#### What needs to be done:
Copy every entry below verbatim, except for images.

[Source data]
● ● ● ●
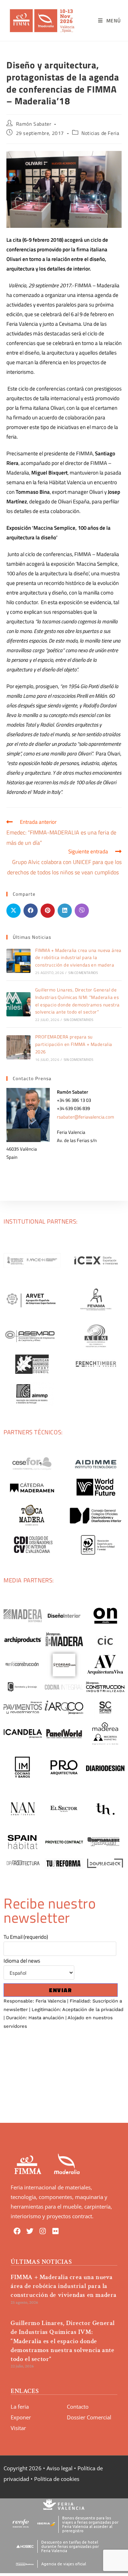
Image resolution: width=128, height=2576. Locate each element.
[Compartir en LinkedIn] (65, 911)
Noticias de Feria (100, 133)
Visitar (18, 2427)
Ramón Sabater (34, 123)
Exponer (21, 2417)
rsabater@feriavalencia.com (85, 1116)
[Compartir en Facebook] (30, 911)
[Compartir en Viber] (82, 911)
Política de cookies (56, 2478)
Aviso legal (60, 2468)
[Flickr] (55, 2231)
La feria (20, 2406)
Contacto (78, 2406)
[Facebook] (17, 2231)
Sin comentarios (83, 972)
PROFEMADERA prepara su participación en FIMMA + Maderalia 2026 (73, 1044)
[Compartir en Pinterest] (48, 911)
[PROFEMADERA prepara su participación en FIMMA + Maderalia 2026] (18, 1047)
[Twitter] (29, 2231)
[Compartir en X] (13, 911)
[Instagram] (42, 2231)
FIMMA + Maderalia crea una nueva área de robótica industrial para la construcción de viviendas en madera (78, 958)
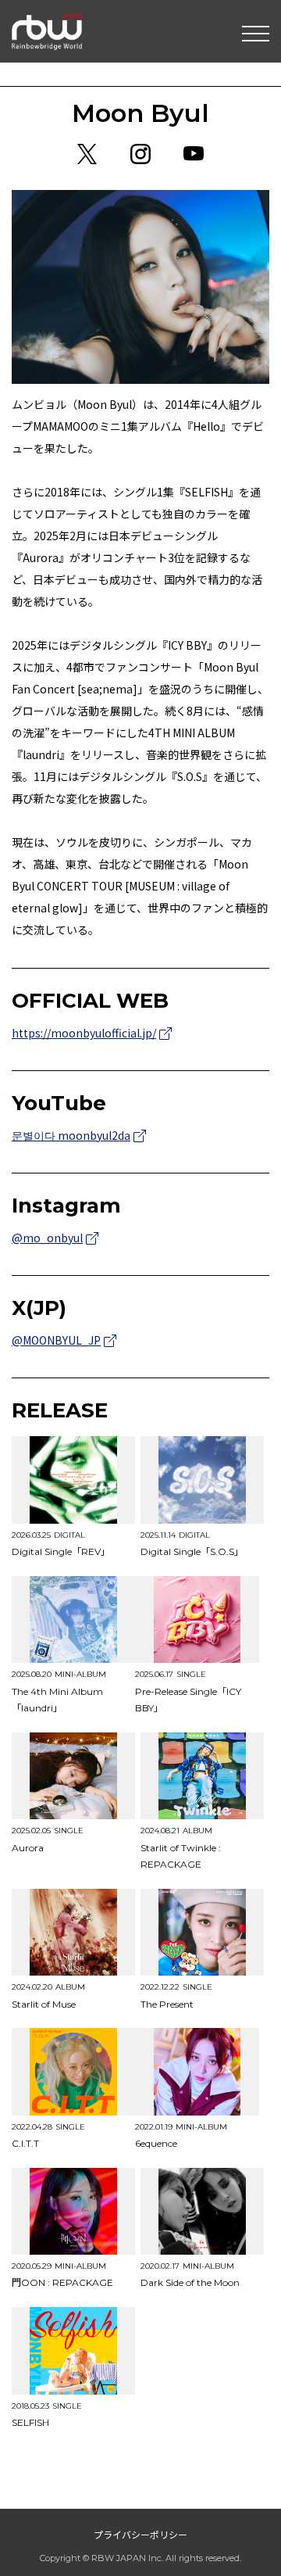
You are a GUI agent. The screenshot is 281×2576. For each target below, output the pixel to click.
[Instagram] (140, 154)
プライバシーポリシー (140, 2534)
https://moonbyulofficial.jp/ (84, 1033)
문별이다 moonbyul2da (71, 1135)
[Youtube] (193, 154)
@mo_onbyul (47, 1237)
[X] (87, 154)
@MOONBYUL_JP (56, 1340)
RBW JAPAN (47, 19)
● ● ● ●
#### Result:
Image resolution: width=128, height=2576. Locate each element.
[Compartir en LinkedIn] (65, 911)
Noticias de Feria (100, 133)
Visitar (18, 2427)
Ramón Sabater (34, 123)
Exponer (21, 2417)
rsabater@feriavalencia.com (85, 1116)
[Compartir en Facebook] (30, 911)
[Compartir en Viber] (82, 911)
Política de cookies (56, 2478)
Aviso legal (60, 2468)
[Flickr] (55, 2231)
La feria (20, 2406)
Contacto (78, 2406)
[Facebook] (17, 2231)
Sin comentarios (83, 972)
PROFEMADERA prepara su participación en FIMMA + Maderalia 2026 (73, 1044)
[Compartir en Pinterest] (48, 911)
[PROFEMADERA prepara su participación en FIMMA + Maderalia 2026] (18, 1047)
[Twitter] (29, 2231)
[Compartir en X] (13, 911)
[Instagram] (42, 2231)
FIMMA + Maderalia crea una nueva área de robótica industrial para la construcción de viviendas en madera (78, 958)
You are a GUI agent. The screenshot is 281×2576. For each target below, output the pixel to click.
[Instagram] (140, 154)
プライバシーポリシー (140, 2534)
https://moonbyulofficial.jp/ (84, 1033)
문별이다 moonbyul2da (71, 1135)
[Youtube] (193, 154)
@mo_onbyul (47, 1237)
[X] (87, 154)
@MOONBYUL_JP (56, 1340)
RBW JAPAN (47, 19)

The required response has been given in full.